Saved data entries
┏━━
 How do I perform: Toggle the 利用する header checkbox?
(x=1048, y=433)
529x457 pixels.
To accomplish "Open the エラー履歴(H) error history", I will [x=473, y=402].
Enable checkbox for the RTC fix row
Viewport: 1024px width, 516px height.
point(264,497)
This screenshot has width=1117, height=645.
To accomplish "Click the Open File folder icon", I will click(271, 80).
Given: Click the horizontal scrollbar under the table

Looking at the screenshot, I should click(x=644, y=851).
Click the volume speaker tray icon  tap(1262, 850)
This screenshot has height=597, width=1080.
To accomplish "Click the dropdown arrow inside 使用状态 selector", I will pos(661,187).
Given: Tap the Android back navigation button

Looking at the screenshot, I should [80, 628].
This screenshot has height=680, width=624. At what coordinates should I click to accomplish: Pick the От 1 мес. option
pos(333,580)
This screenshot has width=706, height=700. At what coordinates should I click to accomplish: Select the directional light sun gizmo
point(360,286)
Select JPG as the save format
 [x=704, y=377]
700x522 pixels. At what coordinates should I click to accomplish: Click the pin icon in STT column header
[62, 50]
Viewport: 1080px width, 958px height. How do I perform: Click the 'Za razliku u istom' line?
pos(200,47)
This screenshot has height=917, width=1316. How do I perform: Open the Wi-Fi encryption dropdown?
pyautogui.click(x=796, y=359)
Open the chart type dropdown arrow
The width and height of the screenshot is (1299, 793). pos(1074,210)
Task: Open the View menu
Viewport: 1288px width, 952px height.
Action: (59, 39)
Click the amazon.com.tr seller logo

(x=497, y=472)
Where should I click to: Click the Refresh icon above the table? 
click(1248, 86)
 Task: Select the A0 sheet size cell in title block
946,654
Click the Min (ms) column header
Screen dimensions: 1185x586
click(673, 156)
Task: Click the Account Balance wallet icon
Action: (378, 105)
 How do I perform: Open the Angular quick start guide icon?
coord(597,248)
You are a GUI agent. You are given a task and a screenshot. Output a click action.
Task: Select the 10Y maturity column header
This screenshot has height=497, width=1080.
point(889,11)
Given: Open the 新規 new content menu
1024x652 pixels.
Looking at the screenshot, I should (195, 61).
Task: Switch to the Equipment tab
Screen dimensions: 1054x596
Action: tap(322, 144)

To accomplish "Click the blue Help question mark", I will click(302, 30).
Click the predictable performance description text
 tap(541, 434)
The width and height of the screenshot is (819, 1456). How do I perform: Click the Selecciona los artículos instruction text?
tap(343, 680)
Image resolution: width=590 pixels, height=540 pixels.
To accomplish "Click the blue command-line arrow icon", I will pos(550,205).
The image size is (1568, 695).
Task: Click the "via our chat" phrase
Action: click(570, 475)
┗━━
→ Aim of the task: One figure is all that is needed: the number of lines above in which the word "menu" appears.

→ Result of the task: 2